Franz Ferdinand have taken their stylish brand of angular art-rock all over the world on tour, sold millions of records, and were responsible for the definitive anthem of the summer of 2004 in Take Me Out. They became the biggest Scottish band of that decade, but in its first few years, things hadn’t been going so well.
“Paul [Thomson, drummer], Nick [McCarthy, guitarist] and I had all been playing in other bands for over ten years before Franz Ferdinand had any success” singer Alex Kapranos told The Skinny. There were years of travelling up and down the M6 in a transit van, playing to fifty people in some pub in Camden. When we wrote the songs on our first album, we thought we’d maybe find an independent label that would put out 500 copies, and if we sold 500 copies and we didn’t still have some left under our bed, then we’d be really fuckin’ chuffed.”
Along with bassist Bob Hardy, the band played in abandoned warehouses and at parties around the Glasgow School of Art scene, building a buzz that was recognised by indie label Domino Records, who released their 2003 debut EP Darts of Pleasure. For all the low-level excitement about the band, expectations were blown away by the release of second single Take Me Out. With a 55-second post-punk verse introducing a stomping funk groove for the rest of the song, it showed how the tiring post-punk revival, led by The Strokes three years prior, could be reinvigorated by dance.
Franz were widely quoted as saying they wanted to make “music for girls to dance to”, but Take Me Out was irresistible to any wallflower, girl or boy.

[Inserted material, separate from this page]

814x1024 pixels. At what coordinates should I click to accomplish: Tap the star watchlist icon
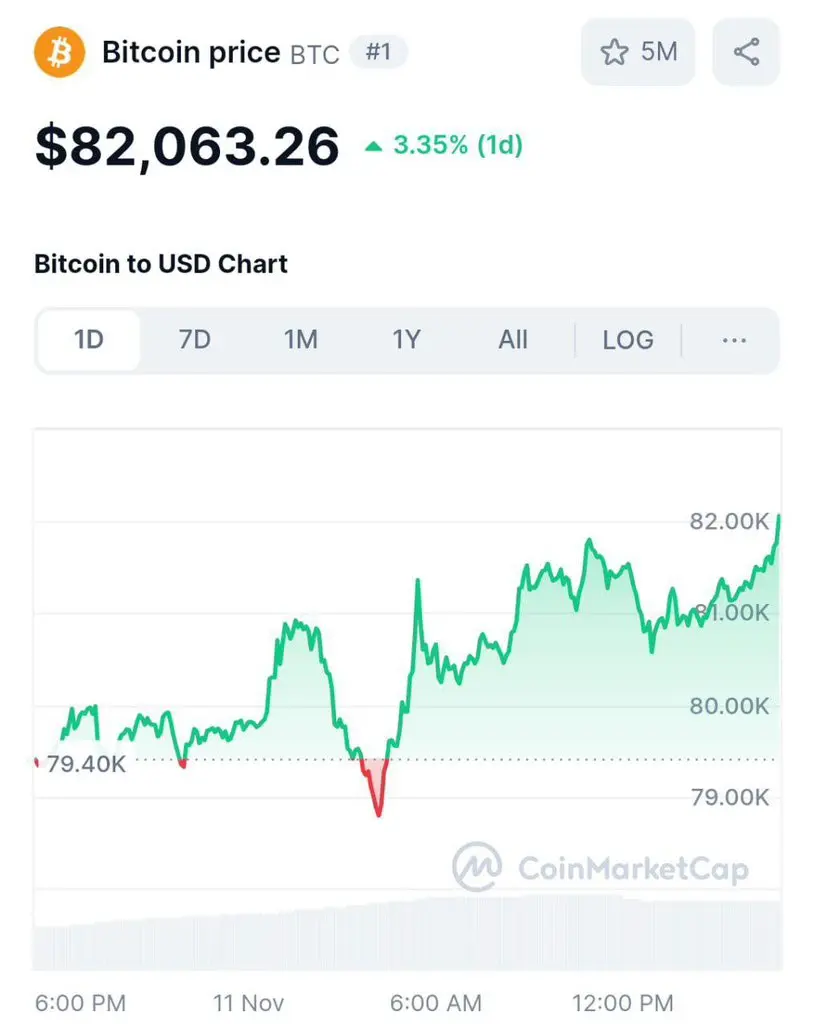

It almost went to No.1 in the UK charts, stormed the US Billboard 200, and was voted single of the year by hundreds of critics. Both Q and NME rank it as an all-time indie anthem, and Rolling Stone included it in their latest Greatest Songs of All Time poll. Its success was astonishing for a new band, and its legacy has dwarfed all their output since.

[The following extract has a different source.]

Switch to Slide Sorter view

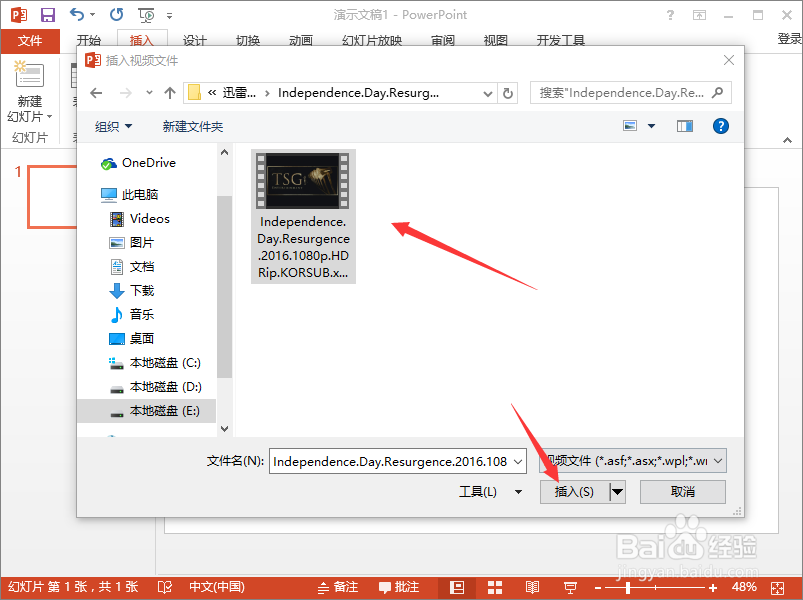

The debut album to accompany it, Franz Ferdinand (2004), was also a huge success, winning the Mercury Prize and breeding further hit singles Michael and The Dark Of The Matinee. But Franz Ferdinand, by their nature, are not really an albums band; nobody dances to albums. You Could Have it So Much Better (2005) was preceded by single Do You Want To, which almost matched Take Me Out’s chart success, hitting No.4 in the UK and No.76 in the US, eventually going gold Stateside.
Ulysses and No You Girls did well from third album Tonight (2009), by which stage Franz were trying to work out how to remain fresh with their retro style within an ever-morphing music scene. One option tried was Blood (2009), a remix album of Tonight in a dub-reggae style, followed eventually by fourth LP Right Thoughts, Right Words, Right Actions (2013), which was well-received and charted highly, without ruffling many feathers.
Since 2014 the band have been working with eccentric Californian duo Sparks, who’ve been active since the early 1970s, under a new venture titled FFS. An album of the same name was released in June 2015, which The Skinny said “combines idiosyncrasies from each [group] to create something fresh and distinct”.